Dataset entries
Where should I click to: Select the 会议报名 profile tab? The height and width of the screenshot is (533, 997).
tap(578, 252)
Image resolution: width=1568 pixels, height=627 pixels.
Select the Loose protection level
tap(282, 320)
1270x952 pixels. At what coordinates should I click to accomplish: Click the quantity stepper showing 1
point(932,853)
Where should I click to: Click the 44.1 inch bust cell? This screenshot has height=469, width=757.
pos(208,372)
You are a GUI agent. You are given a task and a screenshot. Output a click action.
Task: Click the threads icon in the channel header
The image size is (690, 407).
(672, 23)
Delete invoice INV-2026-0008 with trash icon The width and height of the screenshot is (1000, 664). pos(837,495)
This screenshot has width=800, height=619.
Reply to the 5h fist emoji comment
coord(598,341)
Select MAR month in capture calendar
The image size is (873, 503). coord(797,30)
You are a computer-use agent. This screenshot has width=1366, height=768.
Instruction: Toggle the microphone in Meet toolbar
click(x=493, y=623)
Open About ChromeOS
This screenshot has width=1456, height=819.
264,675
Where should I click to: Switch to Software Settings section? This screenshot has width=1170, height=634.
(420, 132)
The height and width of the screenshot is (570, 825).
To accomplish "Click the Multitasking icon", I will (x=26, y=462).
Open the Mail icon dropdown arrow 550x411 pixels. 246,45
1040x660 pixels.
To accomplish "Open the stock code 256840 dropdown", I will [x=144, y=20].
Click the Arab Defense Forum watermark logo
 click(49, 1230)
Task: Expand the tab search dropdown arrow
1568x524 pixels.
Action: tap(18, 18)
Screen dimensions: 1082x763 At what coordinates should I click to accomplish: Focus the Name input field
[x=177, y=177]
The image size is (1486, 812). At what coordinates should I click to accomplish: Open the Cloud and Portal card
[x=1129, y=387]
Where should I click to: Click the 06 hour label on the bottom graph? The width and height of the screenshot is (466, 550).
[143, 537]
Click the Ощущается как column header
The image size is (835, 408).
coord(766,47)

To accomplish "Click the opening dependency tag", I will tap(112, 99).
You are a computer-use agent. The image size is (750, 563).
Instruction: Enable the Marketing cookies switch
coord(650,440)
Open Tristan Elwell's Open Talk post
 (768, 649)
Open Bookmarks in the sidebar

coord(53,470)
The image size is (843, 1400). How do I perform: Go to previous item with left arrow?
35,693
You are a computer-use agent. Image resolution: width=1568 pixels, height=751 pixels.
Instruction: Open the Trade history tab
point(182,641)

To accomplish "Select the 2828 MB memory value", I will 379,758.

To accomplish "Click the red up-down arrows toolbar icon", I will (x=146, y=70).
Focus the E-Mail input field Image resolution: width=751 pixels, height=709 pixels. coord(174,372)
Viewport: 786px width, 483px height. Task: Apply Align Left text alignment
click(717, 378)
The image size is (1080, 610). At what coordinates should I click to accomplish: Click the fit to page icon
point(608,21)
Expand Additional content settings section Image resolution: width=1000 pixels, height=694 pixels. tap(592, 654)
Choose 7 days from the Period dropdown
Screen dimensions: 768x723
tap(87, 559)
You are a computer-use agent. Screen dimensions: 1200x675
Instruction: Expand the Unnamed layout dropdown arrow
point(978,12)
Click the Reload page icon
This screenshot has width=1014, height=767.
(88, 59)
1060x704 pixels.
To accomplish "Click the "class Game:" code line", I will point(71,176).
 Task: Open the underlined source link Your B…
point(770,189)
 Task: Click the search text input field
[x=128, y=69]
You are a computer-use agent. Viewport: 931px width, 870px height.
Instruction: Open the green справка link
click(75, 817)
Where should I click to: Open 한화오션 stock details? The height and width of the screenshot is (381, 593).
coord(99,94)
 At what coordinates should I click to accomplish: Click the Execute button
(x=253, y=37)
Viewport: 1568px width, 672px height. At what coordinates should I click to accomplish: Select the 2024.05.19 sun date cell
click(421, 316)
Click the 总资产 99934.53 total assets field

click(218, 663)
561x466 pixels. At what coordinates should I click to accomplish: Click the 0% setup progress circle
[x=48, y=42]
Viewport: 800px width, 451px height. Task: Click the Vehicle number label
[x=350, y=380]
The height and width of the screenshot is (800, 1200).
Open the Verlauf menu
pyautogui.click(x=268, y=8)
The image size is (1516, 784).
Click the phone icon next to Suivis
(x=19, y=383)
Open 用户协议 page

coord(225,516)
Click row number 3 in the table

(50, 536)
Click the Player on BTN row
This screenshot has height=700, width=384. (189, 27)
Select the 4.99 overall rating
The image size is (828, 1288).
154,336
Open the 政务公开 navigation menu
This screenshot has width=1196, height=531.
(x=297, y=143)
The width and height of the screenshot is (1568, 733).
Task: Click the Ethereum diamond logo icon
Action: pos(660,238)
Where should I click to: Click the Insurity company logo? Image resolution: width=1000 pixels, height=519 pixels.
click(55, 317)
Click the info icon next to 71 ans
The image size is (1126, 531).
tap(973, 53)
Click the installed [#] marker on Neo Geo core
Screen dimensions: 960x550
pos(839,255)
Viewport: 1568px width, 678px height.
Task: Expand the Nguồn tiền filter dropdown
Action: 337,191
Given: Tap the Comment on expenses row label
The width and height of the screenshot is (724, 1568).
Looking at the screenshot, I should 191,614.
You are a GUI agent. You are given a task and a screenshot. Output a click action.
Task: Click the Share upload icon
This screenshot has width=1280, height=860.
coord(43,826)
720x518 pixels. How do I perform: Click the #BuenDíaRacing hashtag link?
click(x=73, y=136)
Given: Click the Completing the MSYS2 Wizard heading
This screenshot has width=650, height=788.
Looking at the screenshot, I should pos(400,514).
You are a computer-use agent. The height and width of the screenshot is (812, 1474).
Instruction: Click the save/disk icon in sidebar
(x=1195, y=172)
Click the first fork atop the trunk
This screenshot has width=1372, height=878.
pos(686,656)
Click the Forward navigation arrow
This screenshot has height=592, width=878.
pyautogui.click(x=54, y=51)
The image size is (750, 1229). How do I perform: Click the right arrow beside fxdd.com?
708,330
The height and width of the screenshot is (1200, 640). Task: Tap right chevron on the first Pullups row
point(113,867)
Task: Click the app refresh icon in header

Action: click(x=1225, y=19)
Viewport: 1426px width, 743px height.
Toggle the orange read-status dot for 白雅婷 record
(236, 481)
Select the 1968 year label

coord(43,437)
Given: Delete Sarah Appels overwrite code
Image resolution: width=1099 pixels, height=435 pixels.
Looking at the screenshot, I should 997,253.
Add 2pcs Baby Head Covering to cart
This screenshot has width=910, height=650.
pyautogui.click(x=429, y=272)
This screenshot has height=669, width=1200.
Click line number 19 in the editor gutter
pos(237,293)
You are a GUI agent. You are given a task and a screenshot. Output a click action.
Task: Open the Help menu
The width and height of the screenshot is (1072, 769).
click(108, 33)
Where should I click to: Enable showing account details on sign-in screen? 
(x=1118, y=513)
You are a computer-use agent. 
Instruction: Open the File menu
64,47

● **What the task requires**
Would you repeat, exactly and with nothing added, every line from the line containing "This screenshot has height=669, width=1200." through the last line of the records above?

● **Response to the task**
This screenshot has height=669, width=1200.
Click line number 19 in the editor gutter
pos(237,293)
You are a GUI agent. You are given a task and a screenshot. Output a click action.
Task: Open the Help menu
The width and height of the screenshot is (1072, 769).
click(108, 33)
Where should I click to: Enable showing account details on sign-in screen? 
(x=1118, y=513)
You are a computer-use agent. 
Instruction: Open the File menu
64,47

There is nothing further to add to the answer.